Coffee

The many reasons your Starbucks coffee now takes 30 minutes to make – and the ‘Big Brother’ tech they’ve introduced to speed workers up

No wonder millions of customers have ditched Starbucks after complaining of painfully long waits for a coffee.

Now, the true extent of the collapse in service speed has emerged.   

One in 12 customers now waits between 15 and 30 minutes. Before the pandemic, almost no one waited that long, new figures from industry data experts show. 

Incredibly, during the first three months of this year, one in every 50 orders took more than half an hour.

And there is a very simple reason for all this, we can reveal – and it is not lazy or slow staff.

It is because Starbucks bosses, in a bid to cut costs, are slashing staffing numbers, while at the same time rolling out an ever more complicated drinks menu. 

 

Where there might have been five people making frappucinos a few years ago, there are now just three or four now.

In fact, Starbucks employs fewer people in the US than it did in 2020, yet has opened a 1,000 more outlets since then.

The understaffing is blamed partly on a secret computer program used by bosses.

The software guesses how many staff will be needed for each shift  for each store. It looks at weather, local events, history on busy and quiet times in the past. 

Workers and their managers say it woefully underestimates how long it takes to make drinks. 

Each expresso shot takes 26 seconds, staff say. 

It is not the only technology that is upsetting staff. Another is a quite sinister NBA-style shot clock placed near the drive-thru windows. It flashes red if the staff member talks to a customer for more than 30 seconds 

Starbucks said the clock is for supervisors to see if they need to direct more workers to the drive-thrus.

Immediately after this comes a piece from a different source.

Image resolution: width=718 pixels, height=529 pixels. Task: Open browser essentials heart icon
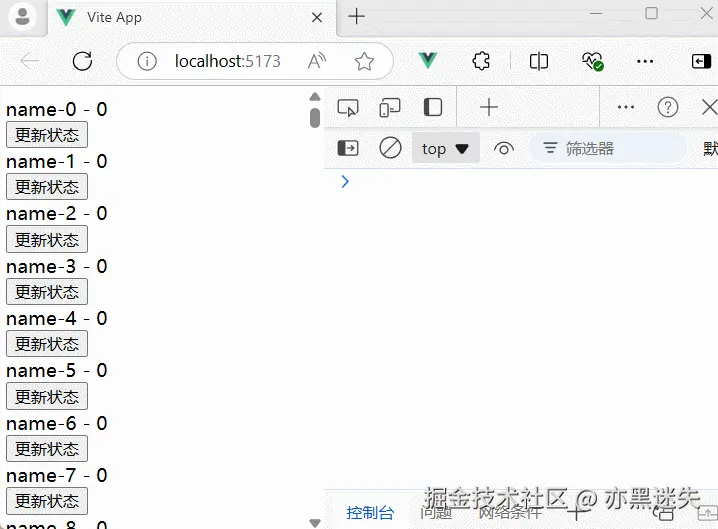tap(592, 61)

One Starbucks regular, Chris Mills, told Bloomberg how he waited 40 minutes for a latte he was picking up on Mother’s Day for his wife.  He said six baristas were rushed off their feet

He said he loves the  ‘friendly little handwritten smiley face and a note sometimes on the cup’ at his local cafe at the Shelton, Connecticut.

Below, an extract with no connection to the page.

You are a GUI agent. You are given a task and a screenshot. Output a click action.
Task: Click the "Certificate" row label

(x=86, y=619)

But that day, the consumer products executive said: ‘Nobody involved, in my observation, including me, the other customers, and even the staff seemed to be happy.’

Techomic, a data company, looked at the wait times after Starbucks own CEO admitted long waits were a major reason it was losing customers. 

As well as the figures above, they found that those waiting between five and 15 minutes is up too – from 20 per cent to 31 percent.

Three in five do get their coffee int less than five minutes now – which seems OK. But before the pandemic it was four in five served in that time.

Incredibly, one in every 50 customers waits more than half an hour. ONe in a 100 more than an hour. 

Starbucks has had a disastrous start to the year – with tens of millions of customers heading instead to rivals or staying at home.

Starbucks coffee shops have a clock that tracks how long staff talk to customers

Starbucks coffee shops have a clock that tracks how long staff talk to customers

Starbucks baristas say cafes are understaffed

Starbucks baristas say cafes are understaffed

A key factor in this – which the company’s CEO Laxman Narasimhan even admits – is the painfully slow service.

At the start of May, Starbucks reported a shock fall in sales for the first time in nearly three years – and that was at the height of the pandemic. It was only in November it reported record takings.

Multiple factors are to blame – including high prices, customers cutting spending and bad weather – but slow service was highighted by the Starbucks CEO.

Starbucks’ growth has come on the back of complicated and customisable drinks like Frappuccinos in the summer or pumpkin spice lattes in the fall – but each can take baristas several minutes to make.